PDF files are portable document format files originally created by Adobe. PDF files look the same on every computer, unlike Web pages. By default, PDF files preserve as much image quality as possible. For example, if you convert a high-resolution image to a PDF file, that PDF file remains very large. This is intended so that no quality is lost; if you go to print the PDF, it will have the same quality level as the original image. However, often the exact detail of the PDF doesn't matter, but the file size does.
Open a Terminal by clicking "Applications," "Accessories" or "System Tools" and "Terminal."
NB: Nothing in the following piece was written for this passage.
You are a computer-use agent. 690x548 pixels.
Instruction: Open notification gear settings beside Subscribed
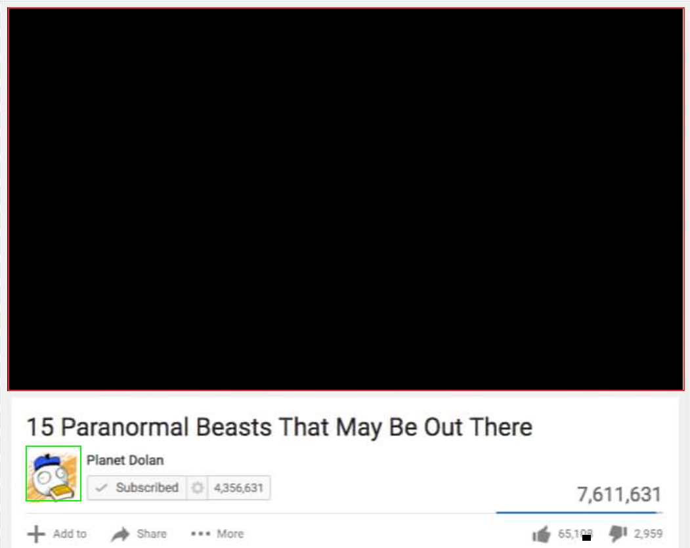coord(197,488)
Navigate to the folder containing the PDF file with the "cd" command. For example, navigate to the default Documents directory by typing "cd Documents" into the Terminal window and pressing "Enter."
Type "gs -dNOPAUSE -dBATCH -sDEVICE=pdfwrite -dCompatibilityLevel=1.4 -dPDFSETTINGS=setting -sOutputFile=output.pdf input.pdf" into the Terminal window, replacing "input.pdf" with the name of your PDF file and "setting" with a desired quality level, and then press "Enter."
Quality level settings are "/screen," the lowest resolution and lowest file size, but fine for viewing on a screen; "/ebook," a mid-point in resolution and file size; "/printer" and "/prepress," high-quality settings used for printing PDFs.
Be sure to include the forward slash at the start of the quality level setting name after "-dPDFSETTINGS=" in the gs command's syntax.
Reducing a PDF file's size decreases its image quality. For some PDFs the difference may not be noticeable, and for some it will. Check your output file first before deleting the original file. If "/screen" is too low quality, try "/ebook."